• Activity: Transcribe the data below verbatim from the line with "Screen dimensions: 920x920" to the line with "You are a computer-use agent. 600x396 pixels.". Include both of those lines.

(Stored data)
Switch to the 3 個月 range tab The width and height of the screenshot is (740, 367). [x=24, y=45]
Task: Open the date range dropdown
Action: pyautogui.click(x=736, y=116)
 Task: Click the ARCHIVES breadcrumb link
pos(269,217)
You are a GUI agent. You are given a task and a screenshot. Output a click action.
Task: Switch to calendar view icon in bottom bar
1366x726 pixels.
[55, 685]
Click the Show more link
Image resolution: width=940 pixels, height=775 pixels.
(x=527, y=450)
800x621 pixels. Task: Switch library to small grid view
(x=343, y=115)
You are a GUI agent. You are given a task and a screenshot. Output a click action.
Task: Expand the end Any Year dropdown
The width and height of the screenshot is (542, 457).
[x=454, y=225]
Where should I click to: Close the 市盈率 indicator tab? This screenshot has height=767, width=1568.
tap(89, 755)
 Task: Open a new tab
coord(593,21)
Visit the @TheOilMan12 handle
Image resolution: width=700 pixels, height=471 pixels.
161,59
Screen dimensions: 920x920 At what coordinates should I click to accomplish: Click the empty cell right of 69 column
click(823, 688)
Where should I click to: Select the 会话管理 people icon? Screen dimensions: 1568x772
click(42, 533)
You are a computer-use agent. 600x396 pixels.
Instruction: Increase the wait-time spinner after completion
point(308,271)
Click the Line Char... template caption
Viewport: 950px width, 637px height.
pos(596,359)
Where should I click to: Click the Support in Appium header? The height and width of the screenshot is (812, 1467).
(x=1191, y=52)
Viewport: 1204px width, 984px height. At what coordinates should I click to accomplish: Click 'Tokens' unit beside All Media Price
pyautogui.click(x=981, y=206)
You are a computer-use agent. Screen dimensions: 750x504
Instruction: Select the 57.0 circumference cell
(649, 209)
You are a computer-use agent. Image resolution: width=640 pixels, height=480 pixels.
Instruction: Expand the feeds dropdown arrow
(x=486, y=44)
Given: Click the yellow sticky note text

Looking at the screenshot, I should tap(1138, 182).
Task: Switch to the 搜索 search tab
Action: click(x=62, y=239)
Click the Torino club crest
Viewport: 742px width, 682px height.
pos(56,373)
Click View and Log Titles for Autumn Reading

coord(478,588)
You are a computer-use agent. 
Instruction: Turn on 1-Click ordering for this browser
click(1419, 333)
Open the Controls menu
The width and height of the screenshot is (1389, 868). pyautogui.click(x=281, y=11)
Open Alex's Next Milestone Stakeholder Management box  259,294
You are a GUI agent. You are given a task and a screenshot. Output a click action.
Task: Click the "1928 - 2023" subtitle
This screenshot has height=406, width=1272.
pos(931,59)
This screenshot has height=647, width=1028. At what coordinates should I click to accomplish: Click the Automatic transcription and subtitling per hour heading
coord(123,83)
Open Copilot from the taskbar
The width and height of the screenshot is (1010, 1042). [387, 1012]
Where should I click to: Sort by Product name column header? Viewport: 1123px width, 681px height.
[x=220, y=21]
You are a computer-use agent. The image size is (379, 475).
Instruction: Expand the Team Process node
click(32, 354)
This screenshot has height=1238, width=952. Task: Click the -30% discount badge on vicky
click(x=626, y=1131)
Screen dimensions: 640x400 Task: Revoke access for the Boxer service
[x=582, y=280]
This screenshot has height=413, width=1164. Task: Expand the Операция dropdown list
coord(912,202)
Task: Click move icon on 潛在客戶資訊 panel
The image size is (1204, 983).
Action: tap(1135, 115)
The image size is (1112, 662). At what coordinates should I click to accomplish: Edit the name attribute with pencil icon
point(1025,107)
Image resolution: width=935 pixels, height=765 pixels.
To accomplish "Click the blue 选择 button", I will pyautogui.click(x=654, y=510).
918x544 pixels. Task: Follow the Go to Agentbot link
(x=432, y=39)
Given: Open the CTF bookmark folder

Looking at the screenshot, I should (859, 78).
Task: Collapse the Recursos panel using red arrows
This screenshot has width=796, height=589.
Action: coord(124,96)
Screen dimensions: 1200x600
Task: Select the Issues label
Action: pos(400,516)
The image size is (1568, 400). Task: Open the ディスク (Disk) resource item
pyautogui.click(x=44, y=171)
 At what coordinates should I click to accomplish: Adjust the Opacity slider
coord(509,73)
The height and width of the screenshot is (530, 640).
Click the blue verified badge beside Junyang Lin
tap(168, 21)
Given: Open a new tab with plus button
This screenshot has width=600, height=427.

• Task result:
Screen dimensions: 920x920 At what coordinates should I click to accomplish: Click the empty cell right of 69 column
click(823, 688)
Where should I click to: Select the 会话管理 people icon? Screen dimensions: 1568x772
click(42, 533)
You are a computer-use agent. 600x396 pixels.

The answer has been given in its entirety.